Ecrits en désarrimages : « Lenz » de Georg Büchner et « La Promenade » de Robert Walser
Peu de textes nous parviennent directement de ce territoire situé ailleurs – si proche pourtant –, sur cette frange de terre qui s’avance vers l’abîme. Oui, certains écrivains font apparaître des personnages aux comportements fous. Mais ces écrits-ci font entendre de l’intérieur l’avancée torturée vers le désarrimage de tout sens et de toute capacité de s’adresser à autrui… et la lutte, aussi, pour continuer à se sentir exister (parfois par cette parole écrite précisément). Ce pays comporte plus d’une rive commune avec le fleuve de la poésie : ici également, l’espace entre les mots laisse sourdre des mystères, des énigmes, des contrées entrevues ou pressenties, portées par le silence, tantôt indicible harmonie, tantôt dévastation intime.
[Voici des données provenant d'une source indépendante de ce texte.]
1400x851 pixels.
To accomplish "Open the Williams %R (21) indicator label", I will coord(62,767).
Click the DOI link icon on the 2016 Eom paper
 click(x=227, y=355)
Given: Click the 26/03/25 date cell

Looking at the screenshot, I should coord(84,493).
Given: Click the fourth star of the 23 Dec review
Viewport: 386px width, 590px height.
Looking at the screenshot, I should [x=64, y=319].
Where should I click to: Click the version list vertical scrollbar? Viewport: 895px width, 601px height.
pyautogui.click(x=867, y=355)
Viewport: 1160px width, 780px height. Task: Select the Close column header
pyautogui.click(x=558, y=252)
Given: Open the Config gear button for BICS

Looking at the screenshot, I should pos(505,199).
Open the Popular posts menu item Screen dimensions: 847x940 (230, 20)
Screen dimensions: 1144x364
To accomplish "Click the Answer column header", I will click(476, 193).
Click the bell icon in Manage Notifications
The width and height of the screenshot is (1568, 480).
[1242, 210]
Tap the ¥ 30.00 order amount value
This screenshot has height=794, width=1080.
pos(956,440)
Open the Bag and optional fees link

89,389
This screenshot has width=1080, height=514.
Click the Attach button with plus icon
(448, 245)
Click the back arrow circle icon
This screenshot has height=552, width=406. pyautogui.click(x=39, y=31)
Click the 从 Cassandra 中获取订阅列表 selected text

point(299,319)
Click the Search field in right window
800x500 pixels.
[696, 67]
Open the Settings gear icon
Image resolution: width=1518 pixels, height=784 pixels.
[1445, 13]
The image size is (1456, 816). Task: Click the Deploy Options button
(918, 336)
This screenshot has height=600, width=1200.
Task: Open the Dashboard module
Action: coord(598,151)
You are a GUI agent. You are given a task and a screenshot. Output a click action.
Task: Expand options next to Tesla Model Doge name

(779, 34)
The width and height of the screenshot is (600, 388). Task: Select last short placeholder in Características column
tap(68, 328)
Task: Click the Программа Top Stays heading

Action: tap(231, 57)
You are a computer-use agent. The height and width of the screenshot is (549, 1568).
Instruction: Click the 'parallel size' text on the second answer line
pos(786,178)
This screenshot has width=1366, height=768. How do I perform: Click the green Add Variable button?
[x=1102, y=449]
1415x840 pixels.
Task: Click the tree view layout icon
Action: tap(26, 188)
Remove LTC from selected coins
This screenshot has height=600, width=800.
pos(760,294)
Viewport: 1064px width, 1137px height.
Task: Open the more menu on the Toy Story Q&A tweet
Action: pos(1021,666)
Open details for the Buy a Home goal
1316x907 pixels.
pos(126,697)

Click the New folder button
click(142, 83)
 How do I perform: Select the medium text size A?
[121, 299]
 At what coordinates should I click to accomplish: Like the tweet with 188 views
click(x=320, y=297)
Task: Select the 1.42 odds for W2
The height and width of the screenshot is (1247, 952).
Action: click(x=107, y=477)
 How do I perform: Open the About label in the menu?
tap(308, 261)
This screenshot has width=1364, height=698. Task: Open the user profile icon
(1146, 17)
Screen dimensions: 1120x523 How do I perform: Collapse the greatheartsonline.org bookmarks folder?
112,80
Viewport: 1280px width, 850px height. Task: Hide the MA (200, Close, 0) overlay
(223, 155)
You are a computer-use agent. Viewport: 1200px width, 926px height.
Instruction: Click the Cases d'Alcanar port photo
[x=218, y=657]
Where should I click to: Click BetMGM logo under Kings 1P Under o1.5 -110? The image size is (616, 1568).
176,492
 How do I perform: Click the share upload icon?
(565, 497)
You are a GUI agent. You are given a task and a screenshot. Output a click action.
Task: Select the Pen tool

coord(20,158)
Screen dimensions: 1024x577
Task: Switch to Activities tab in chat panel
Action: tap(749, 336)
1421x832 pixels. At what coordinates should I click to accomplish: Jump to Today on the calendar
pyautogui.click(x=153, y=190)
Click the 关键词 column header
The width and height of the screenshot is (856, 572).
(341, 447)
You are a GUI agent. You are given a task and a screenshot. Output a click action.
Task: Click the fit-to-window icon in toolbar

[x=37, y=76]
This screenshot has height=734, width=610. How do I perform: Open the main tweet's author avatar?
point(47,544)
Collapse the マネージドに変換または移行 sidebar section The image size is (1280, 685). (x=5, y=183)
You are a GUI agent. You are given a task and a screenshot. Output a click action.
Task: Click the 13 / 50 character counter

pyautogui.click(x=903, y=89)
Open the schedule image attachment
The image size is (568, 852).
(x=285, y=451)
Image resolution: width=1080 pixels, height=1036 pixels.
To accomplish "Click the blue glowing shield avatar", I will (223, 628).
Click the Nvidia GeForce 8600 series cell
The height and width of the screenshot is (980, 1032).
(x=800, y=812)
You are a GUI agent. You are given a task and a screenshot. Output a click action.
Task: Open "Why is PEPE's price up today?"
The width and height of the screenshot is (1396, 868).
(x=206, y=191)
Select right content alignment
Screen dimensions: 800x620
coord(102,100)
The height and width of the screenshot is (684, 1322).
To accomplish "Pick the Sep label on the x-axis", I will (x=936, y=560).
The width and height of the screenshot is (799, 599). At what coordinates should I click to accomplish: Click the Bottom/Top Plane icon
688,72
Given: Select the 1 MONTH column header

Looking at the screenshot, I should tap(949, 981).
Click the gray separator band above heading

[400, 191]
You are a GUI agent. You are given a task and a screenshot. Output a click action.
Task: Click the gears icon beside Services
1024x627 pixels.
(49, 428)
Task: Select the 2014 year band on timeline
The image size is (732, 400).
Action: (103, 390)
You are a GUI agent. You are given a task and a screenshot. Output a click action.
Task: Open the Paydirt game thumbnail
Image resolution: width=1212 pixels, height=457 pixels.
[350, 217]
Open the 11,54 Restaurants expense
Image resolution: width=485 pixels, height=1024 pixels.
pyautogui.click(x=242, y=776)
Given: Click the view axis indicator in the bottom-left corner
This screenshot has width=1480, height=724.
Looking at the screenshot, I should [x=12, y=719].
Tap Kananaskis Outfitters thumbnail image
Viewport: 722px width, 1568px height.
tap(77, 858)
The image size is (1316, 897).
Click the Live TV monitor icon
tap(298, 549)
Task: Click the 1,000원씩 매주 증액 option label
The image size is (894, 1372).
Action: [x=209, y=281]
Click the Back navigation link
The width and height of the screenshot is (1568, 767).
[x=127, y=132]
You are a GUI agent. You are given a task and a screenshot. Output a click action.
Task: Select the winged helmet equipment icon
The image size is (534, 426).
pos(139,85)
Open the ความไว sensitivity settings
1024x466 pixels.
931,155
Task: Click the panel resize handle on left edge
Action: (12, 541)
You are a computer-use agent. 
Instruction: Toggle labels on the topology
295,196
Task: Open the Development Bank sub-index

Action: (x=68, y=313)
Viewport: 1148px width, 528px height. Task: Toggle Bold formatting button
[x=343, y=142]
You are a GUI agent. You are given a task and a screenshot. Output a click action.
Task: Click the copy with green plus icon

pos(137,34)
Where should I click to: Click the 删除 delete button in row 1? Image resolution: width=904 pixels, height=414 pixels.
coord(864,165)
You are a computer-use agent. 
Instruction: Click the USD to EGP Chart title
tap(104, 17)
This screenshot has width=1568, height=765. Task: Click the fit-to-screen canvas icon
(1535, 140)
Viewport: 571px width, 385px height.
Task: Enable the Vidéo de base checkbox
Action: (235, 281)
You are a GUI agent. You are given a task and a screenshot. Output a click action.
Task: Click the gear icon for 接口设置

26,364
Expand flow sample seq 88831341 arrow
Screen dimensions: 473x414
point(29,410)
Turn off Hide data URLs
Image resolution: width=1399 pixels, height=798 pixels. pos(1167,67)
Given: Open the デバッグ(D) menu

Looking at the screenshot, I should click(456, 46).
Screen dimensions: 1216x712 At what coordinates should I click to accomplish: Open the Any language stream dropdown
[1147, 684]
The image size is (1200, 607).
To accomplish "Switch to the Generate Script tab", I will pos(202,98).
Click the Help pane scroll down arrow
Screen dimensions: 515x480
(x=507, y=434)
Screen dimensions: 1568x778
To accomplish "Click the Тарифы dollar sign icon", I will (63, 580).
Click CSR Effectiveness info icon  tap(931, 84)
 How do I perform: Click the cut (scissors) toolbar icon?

« N’entendez-vous donc rien ? N’entendez-vous donc pas cette voix épouvantable qui hurle de tout l’horizon et qu’on appelle d’ordinaire le silence ? » L’interrogation de Lenz nous atteint en plein cœur : qui pourrait dire que lui reste inconnue cette douleur, cette solitude radicale, cette expérience d’une surdité de l’autre à sa propre souffrance, qui parfois envahit tout l’horizon ?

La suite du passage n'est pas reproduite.